Students embarking on maths A-level programmes often have an inadequate grasp of algebra, a survey of teachers has revealed.
Research carried out by Nicky Rushton and Dr Frances Wilson of Cambridge Assessment will be presented to the British Educational Research Association (BERA) annual conference in London today.
The survey results will be delivered along with a warning that the level of understanding required to pass GCSE maths exams is inadequate, meaning many students are poorly-equipped for A levels.
Ms Rushton and Dr Wilson spoke to teachers from 179 schools which offer OCR’s maths exams to find out whether GCSEs were preparing pupils for A-level.
The teachers surveyed reported that students were adequately prepared in most areas of mathematics, but 44 per cent said this was not the case when it came to fluency in algebra.
One teacher told the study that “the GCSE exam requires very little understanding to gain the top grades and thus the issue at A-level”, while another said: “You can now get a B with very little algebra. This is unacceptable.”
The BERA conference will also hear research showing that the attainment gap between pupils from disadvantaged backgrounds and those who are not has more to do with issues outside the control of schools than anything related to their education.
You can now get a B with very little algebra. This is unacceptable.
Professor Steve Strand, a former government consultant and professor of education at Oxford, will warn that efforts to hold schools to account may make it harder for schools serving disadvantaged communities to recruit good teachers.
His research shows that in terms of the proportion of pupils gaining five GCSEs A*-C grades, including English and maths, the gap between those students in outstanding schools who do not qualify for means-tested free school meals (FSM) versus those who do is 25 points – with 75 per cent of non-FSM achieving the benchmark, against 50 per cent of FSM students.
In schools judged as good, the figures are 64 per cent and 39 per cent, also a 25 point gap. The corresponding gap in schools that require improvement or are inadequate is similar at 22 points.
Strand also found that FSM pupils generally made three GCSE grades’ less progress than non-FSM pupils.
The research paper says: “Schools do not appear to be the major cause of the FSM gap since there appears to be an FSM gap in nearly all schools.
“Factors outside the school gates (in the home, wider community or peer groups) are likely to be more influential.

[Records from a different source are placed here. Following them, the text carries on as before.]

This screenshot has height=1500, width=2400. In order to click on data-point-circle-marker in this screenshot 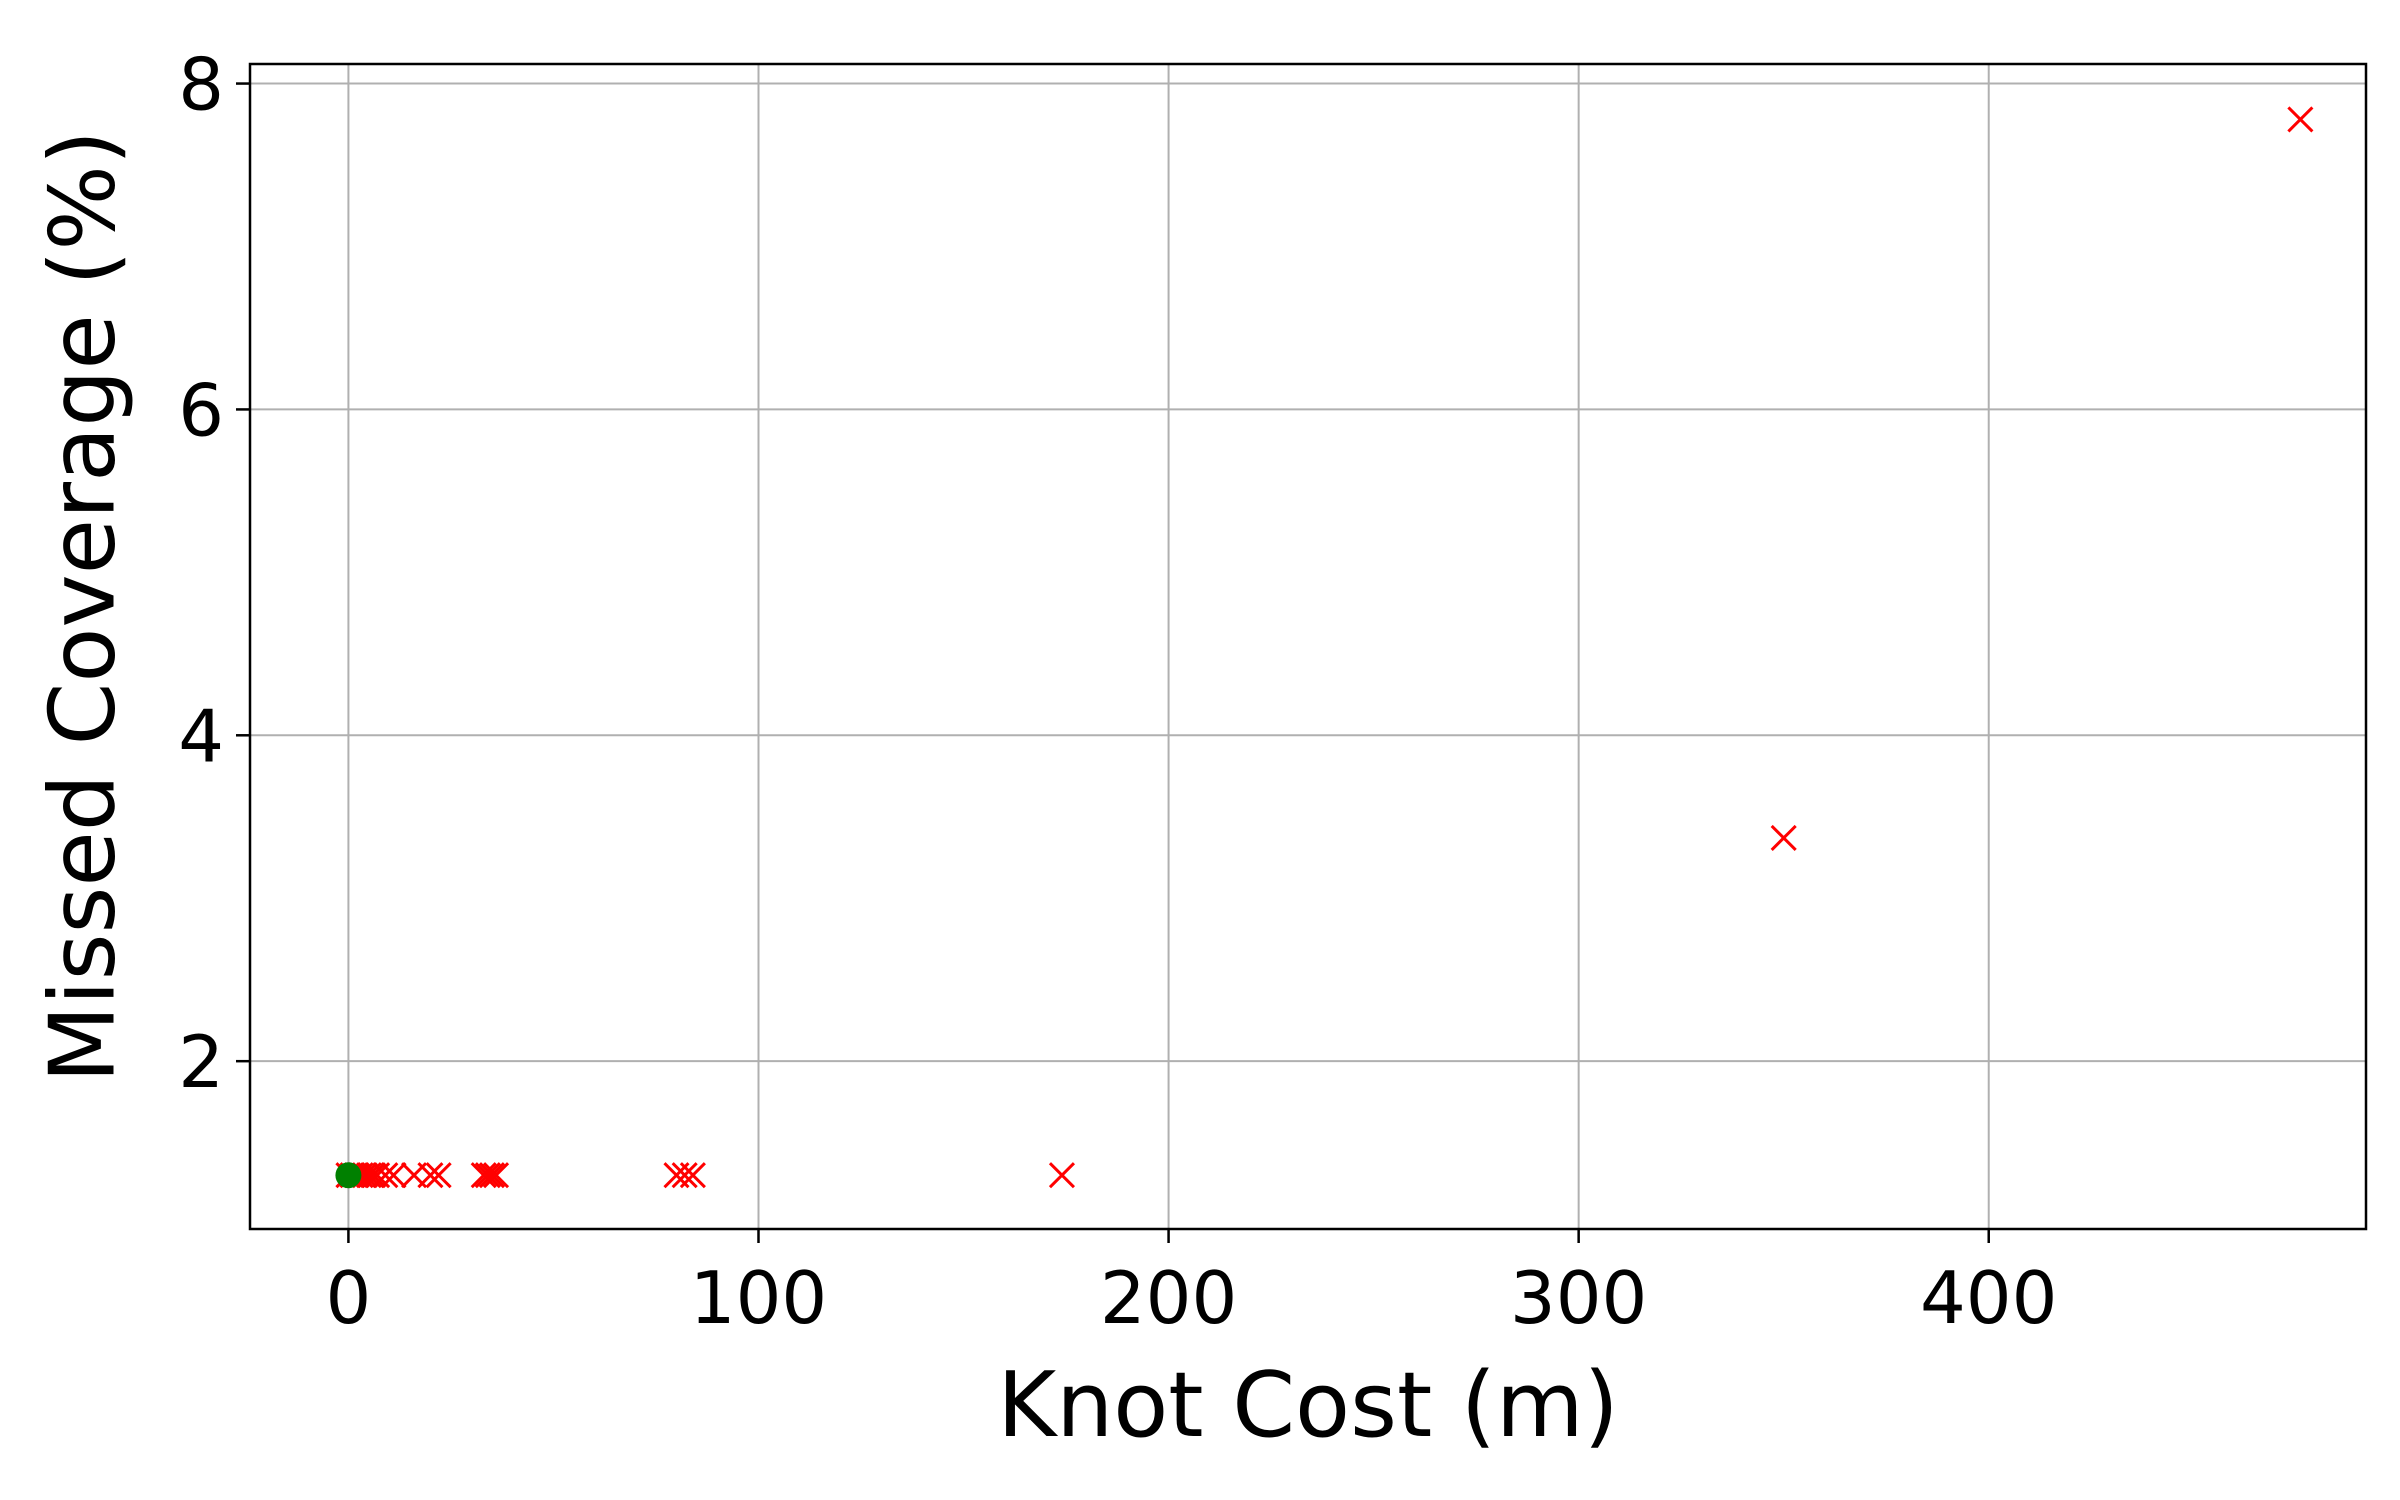, I will do `click(348, 1176)`.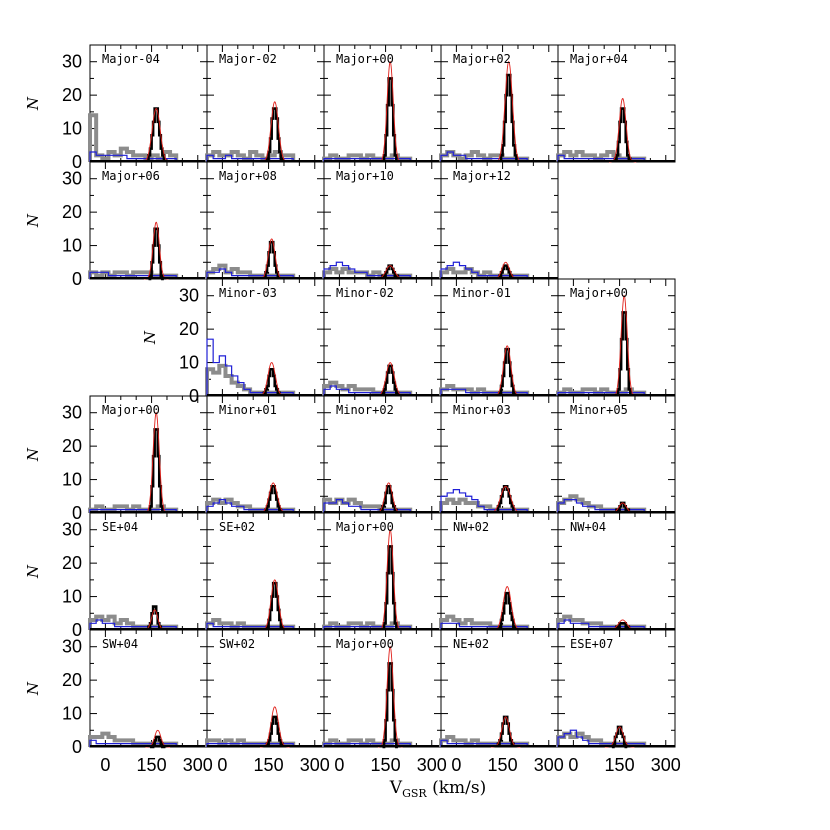  I want to click on panel-Major+08: Major+08, so click(265, 221). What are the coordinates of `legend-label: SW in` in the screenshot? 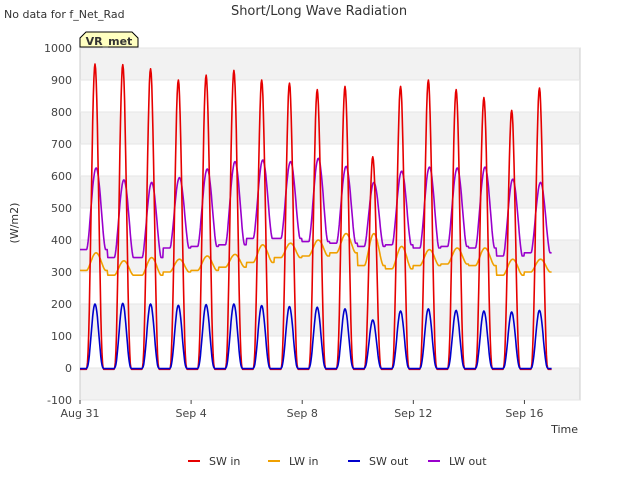 It's located at (224, 462).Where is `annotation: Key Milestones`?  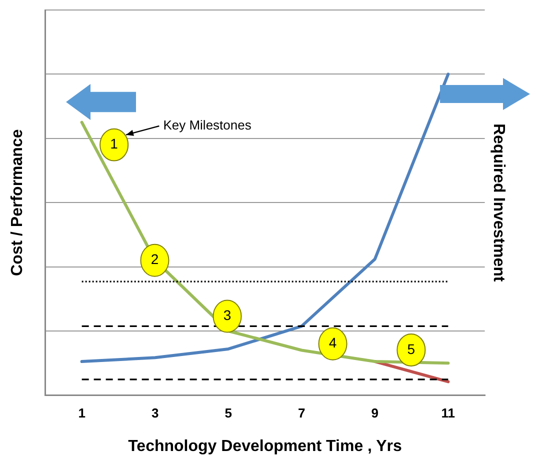
annotation: Key Milestones is located at coordinates (208, 126).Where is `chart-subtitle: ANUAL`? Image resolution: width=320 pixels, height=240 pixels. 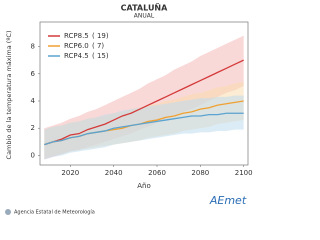 chart-subtitle: ANUAL is located at coordinates (144, 16).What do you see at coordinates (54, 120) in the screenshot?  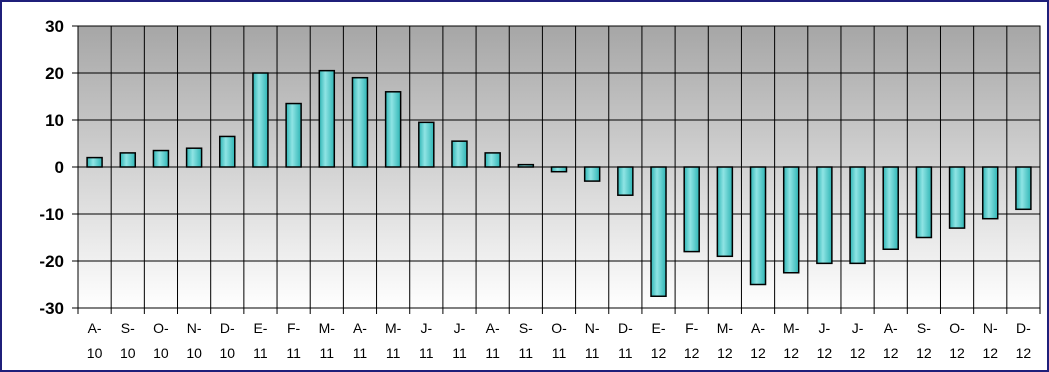 I see `y-tick-label: 10` at bounding box center [54, 120].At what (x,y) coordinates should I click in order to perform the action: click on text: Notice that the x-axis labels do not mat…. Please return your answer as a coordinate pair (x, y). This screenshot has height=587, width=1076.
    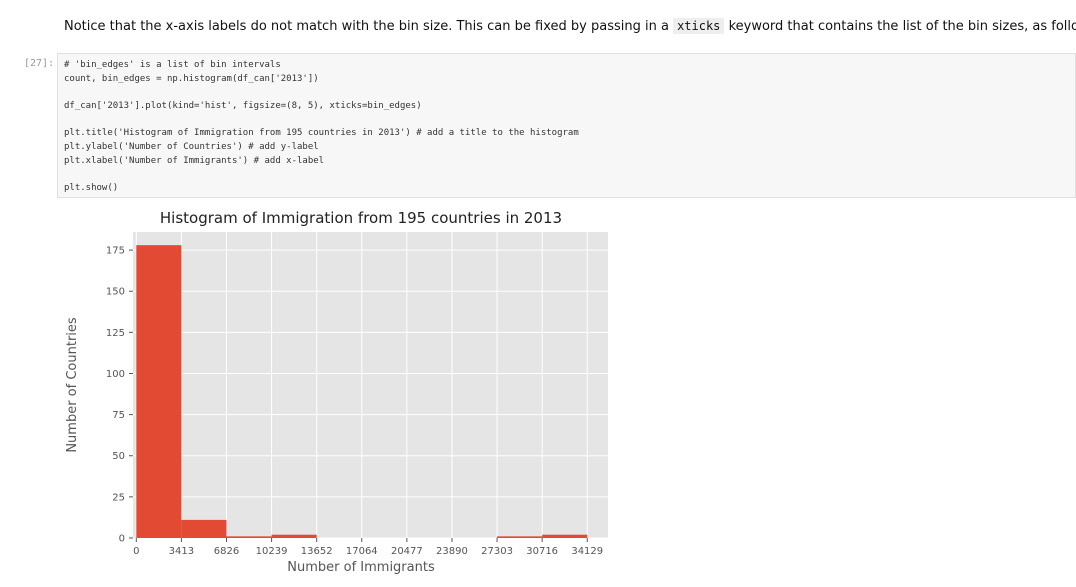
    Looking at the image, I should click on (366, 26).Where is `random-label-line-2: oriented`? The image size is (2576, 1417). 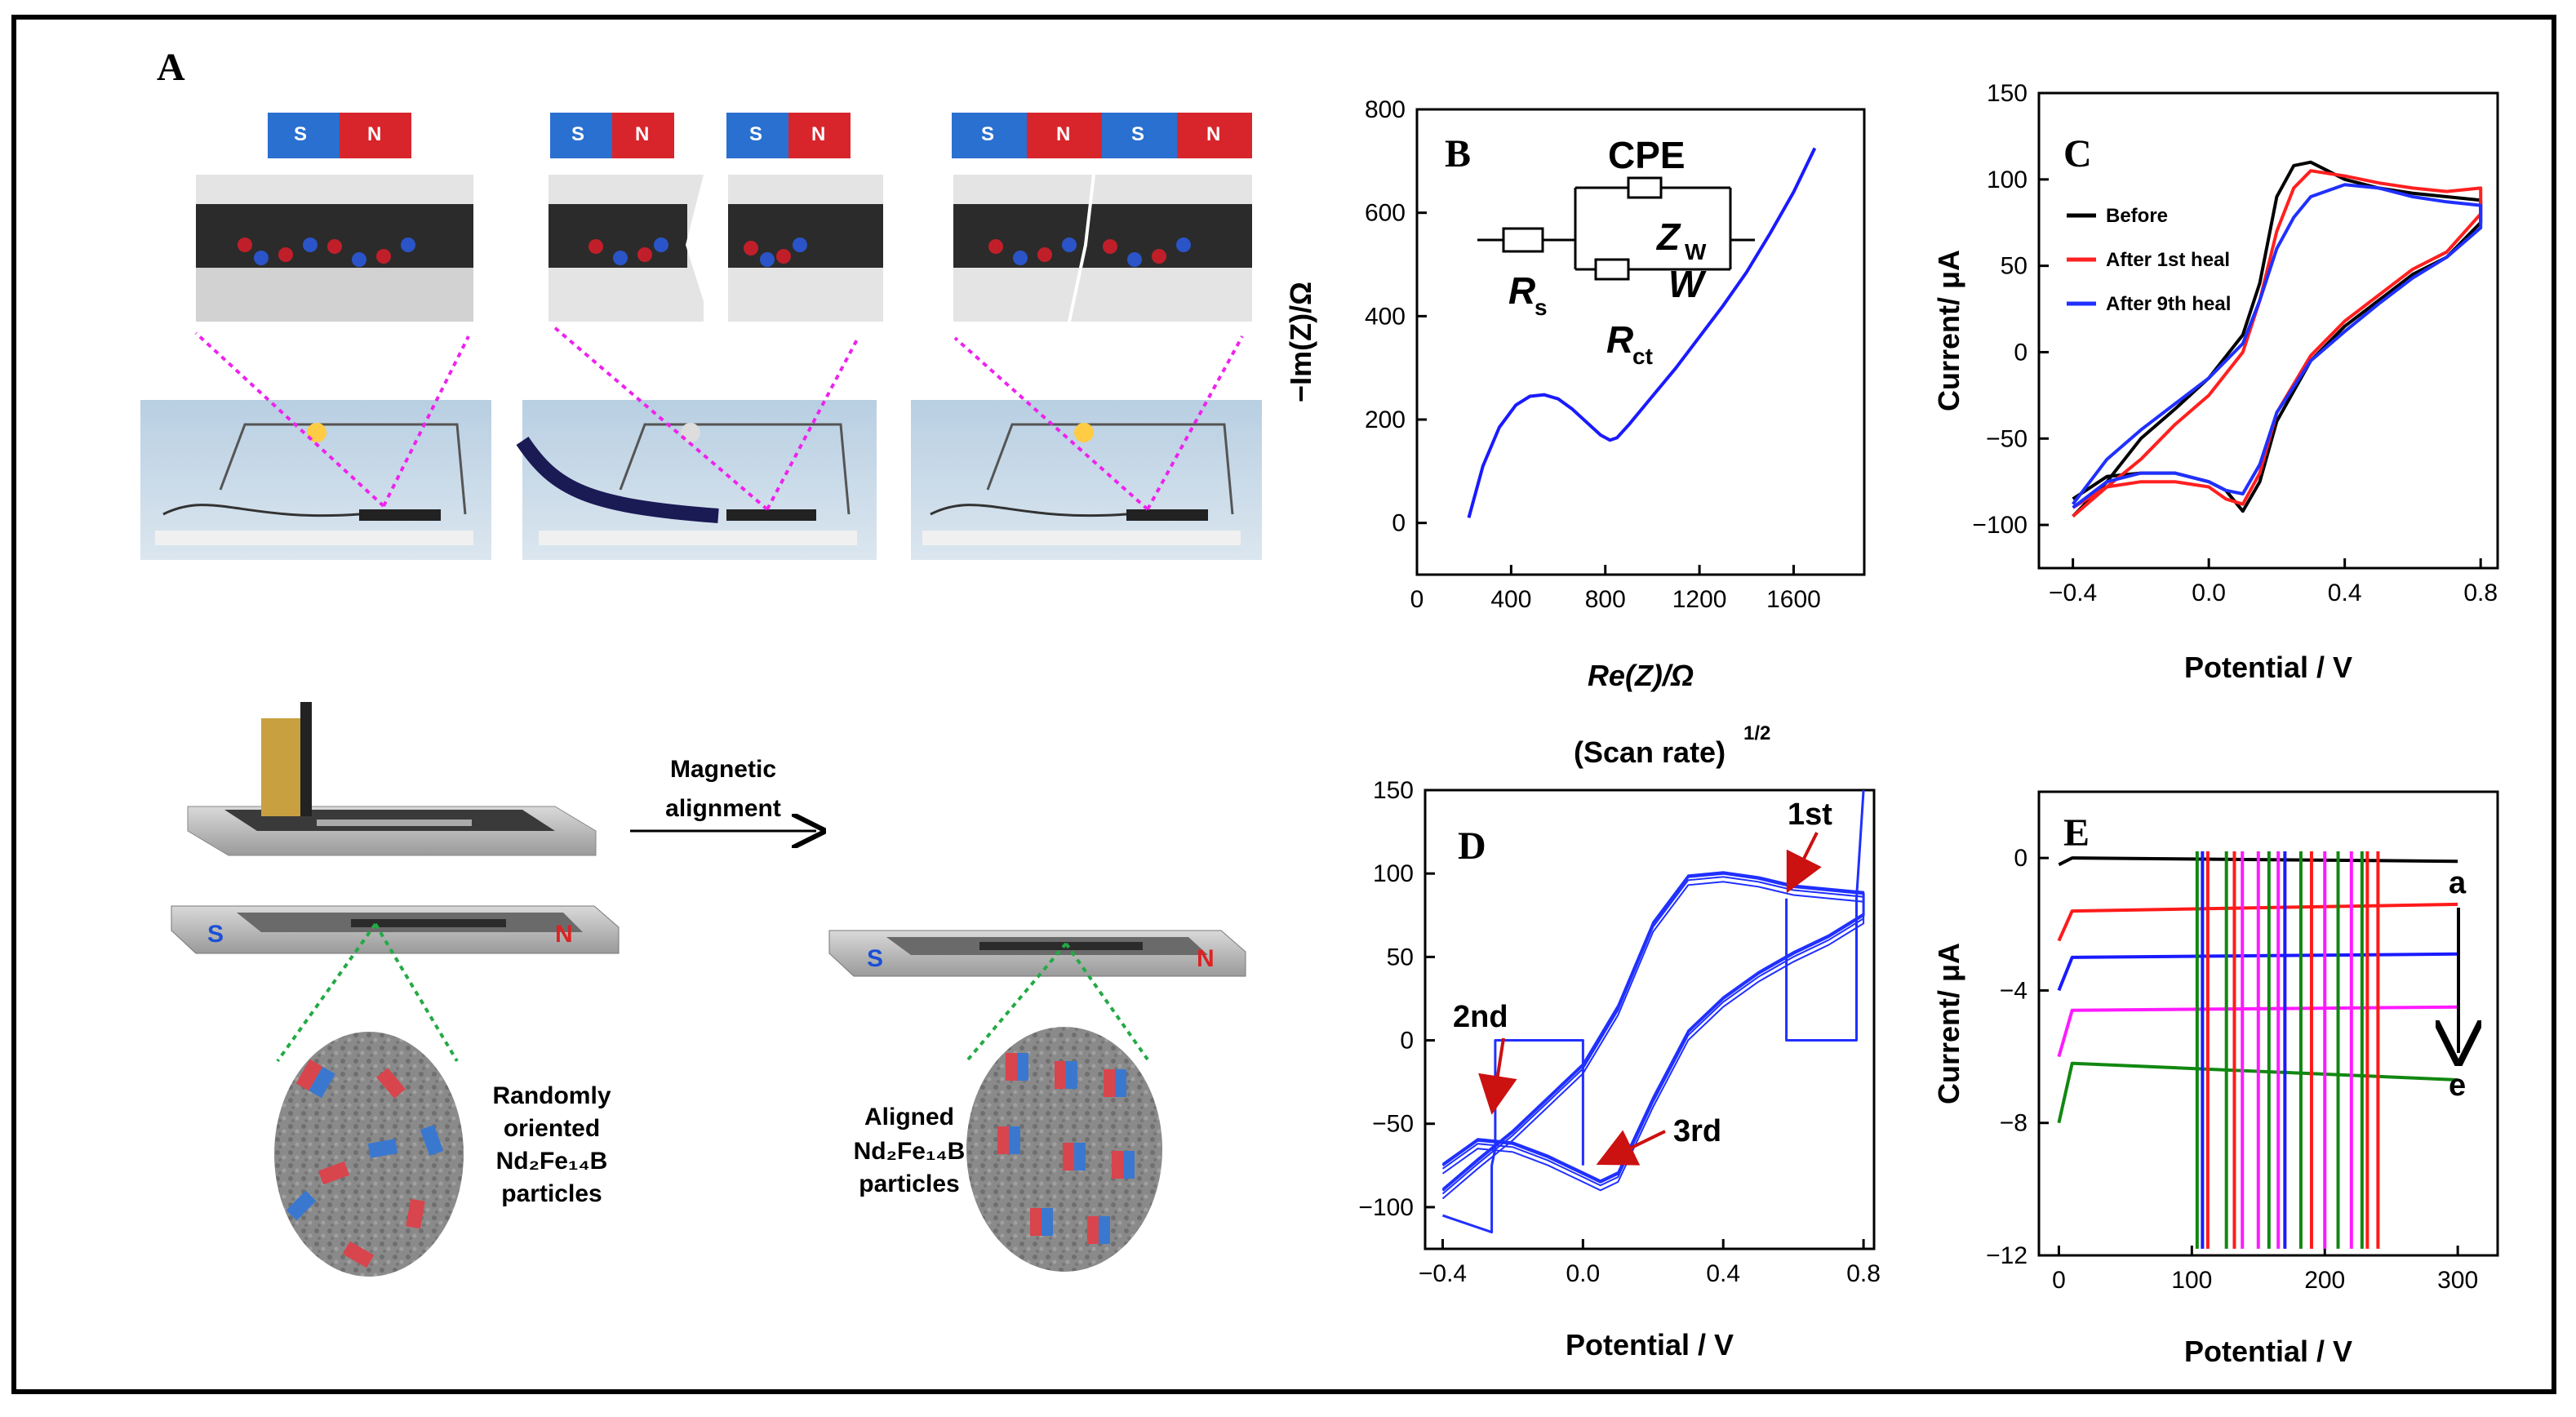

“For example, children who grow up in poverty may do less well in education because they have parents who are more stressed, less able to afford educational activities and resources and less well-placed to help them with their school work.
“This is not to say that schools should not do everything possible to strive to close the FSM gap, but does indicate that a punitive approach to ‘failing’ schools misconstrues the nature of the problem.”
Professor Strand added: “By failing to account for any factors associated with pupil background or the socio-economic composition of the school, current accountability mechanisms such as performance [league] tables and Ofsted inspections are biased against schools serving more disadvantaged intakes.
“These are a disincentive for talented teachers and school leaders to work in more challenging schools.”